*What you should do:*
Retype the lines of the material between the line holding "Given: Select Two" and the line holding "Select the Importe", inclusive, reproducing each one precisely.

*Listed entries:*
════════════════════

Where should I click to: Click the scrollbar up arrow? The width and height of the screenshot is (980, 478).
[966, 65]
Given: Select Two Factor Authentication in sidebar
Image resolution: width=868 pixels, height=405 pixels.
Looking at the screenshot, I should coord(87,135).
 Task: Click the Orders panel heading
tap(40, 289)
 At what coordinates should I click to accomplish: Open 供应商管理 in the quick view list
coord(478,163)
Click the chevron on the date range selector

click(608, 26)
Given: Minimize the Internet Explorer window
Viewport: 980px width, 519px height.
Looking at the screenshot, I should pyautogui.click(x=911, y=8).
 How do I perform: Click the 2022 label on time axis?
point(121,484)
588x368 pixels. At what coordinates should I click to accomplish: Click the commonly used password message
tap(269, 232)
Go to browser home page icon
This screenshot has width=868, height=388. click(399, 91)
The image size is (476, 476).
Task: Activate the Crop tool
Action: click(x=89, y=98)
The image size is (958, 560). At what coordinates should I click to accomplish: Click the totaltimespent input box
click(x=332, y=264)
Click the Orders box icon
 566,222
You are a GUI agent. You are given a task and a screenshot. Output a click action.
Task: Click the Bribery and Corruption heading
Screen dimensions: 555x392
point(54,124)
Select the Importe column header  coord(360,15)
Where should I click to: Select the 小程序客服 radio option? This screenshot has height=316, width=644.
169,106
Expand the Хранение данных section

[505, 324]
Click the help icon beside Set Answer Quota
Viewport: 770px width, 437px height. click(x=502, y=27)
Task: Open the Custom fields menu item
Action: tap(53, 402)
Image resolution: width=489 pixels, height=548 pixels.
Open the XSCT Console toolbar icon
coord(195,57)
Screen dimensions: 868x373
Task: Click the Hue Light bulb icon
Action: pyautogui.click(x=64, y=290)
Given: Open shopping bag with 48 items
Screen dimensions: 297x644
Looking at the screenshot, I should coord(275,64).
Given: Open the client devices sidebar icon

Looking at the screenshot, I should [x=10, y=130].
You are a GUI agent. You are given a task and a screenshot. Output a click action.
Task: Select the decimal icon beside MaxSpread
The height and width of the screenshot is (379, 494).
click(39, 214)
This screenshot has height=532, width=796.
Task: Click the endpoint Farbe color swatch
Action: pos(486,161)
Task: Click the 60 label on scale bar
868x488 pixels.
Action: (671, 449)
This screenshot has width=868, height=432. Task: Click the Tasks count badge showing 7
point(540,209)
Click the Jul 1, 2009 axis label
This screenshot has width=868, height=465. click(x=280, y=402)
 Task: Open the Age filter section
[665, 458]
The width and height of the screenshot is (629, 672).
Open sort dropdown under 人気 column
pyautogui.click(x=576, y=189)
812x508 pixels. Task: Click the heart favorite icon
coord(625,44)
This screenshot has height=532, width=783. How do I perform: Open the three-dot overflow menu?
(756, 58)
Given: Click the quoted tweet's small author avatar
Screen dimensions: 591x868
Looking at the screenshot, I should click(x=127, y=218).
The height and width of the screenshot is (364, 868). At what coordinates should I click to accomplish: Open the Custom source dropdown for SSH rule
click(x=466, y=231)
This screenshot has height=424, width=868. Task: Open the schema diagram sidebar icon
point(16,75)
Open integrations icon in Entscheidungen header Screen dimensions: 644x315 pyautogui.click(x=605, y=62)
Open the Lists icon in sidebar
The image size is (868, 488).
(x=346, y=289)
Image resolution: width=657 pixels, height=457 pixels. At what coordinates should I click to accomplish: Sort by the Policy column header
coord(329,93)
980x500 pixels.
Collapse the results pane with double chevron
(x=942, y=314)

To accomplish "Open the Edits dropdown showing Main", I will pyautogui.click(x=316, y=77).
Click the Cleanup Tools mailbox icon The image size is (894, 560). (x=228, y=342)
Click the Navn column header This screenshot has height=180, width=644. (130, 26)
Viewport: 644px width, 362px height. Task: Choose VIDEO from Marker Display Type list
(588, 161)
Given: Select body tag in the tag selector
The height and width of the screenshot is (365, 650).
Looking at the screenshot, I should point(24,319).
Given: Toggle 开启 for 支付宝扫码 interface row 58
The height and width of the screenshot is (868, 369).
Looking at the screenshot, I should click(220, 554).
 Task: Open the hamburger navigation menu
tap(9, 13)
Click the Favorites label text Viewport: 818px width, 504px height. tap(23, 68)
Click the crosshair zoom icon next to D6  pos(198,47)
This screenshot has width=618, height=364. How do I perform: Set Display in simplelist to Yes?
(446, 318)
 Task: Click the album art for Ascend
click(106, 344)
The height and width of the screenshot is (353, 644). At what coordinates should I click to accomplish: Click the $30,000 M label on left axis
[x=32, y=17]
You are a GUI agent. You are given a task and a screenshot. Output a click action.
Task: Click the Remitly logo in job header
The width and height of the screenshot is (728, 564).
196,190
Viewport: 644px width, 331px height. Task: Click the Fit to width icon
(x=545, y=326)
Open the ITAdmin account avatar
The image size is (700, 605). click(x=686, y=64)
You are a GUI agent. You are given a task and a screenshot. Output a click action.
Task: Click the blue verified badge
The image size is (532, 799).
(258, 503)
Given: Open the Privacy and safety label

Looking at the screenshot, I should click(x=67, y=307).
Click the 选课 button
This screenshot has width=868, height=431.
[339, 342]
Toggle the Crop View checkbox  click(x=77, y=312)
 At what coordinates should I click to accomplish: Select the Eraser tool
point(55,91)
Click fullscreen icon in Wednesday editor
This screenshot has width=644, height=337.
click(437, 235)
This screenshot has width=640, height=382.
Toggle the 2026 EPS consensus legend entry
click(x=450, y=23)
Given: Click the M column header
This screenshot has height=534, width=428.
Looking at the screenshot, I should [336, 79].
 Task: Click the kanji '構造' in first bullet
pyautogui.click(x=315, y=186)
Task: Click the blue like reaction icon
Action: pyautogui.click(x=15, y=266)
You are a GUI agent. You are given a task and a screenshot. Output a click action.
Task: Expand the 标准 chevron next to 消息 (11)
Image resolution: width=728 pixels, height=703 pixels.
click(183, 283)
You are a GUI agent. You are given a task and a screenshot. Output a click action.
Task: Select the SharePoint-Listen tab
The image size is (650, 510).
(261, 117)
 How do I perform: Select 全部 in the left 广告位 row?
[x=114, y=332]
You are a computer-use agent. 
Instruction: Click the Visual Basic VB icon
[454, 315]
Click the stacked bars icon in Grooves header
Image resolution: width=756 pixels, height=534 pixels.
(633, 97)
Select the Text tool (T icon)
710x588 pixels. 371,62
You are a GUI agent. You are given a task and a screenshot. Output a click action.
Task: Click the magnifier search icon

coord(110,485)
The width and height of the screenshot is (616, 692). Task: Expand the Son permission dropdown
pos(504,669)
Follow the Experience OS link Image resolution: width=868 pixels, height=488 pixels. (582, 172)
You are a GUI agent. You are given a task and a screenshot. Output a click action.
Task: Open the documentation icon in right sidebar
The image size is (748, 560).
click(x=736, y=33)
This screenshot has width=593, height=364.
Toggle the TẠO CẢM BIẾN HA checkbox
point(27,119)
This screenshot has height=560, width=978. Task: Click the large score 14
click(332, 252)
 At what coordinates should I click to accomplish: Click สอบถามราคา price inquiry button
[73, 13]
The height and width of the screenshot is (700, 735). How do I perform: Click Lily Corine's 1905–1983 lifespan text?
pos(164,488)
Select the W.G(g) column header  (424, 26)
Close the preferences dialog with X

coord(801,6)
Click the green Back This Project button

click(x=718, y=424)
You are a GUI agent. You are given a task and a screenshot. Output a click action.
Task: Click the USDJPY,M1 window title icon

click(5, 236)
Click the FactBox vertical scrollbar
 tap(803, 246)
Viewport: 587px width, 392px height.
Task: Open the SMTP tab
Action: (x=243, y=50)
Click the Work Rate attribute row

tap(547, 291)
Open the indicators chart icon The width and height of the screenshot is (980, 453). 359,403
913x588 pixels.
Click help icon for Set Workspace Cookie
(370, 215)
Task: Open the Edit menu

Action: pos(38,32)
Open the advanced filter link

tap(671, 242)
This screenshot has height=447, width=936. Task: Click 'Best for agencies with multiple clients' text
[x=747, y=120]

════════════════════

*Written answer:*
Given: Select Two Factor Authentication in sidebar
Image resolution: width=868 pixels, height=405 pixels.
Looking at the screenshot, I should coord(87,135).
 Task: Click the Orders panel heading
tap(40, 289)
 At what coordinates should I click to accomplish: Open 供应商管理 in the quick view list
coord(478,163)
Click the chevron on the date range selector

click(608, 26)
Given: Minimize the Internet Explorer window
Viewport: 980px width, 519px height.
Looking at the screenshot, I should pyautogui.click(x=911, y=8).
 How do I perform: Click the 2022 label on time axis?
point(121,484)
588x368 pixels. At what coordinates should I click to accomplish: Click the commonly used password message
tap(269, 232)
Go to browser home page icon
This screenshot has width=868, height=388. click(399, 91)
The image size is (476, 476).
Task: Activate the Crop tool
Action: click(x=89, y=98)
The image size is (958, 560). At what coordinates should I click to accomplish: Click the totaltimespent input box
click(x=332, y=264)
Click the Orders box icon
 566,222
You are a GUI agent. You are given a task and a screenshot. Output a click action.
Task: Click the Bribery and Corruption heading
Screen dimensions: 555x392
point(54,124)
Select the Importe column header  coord(360,15)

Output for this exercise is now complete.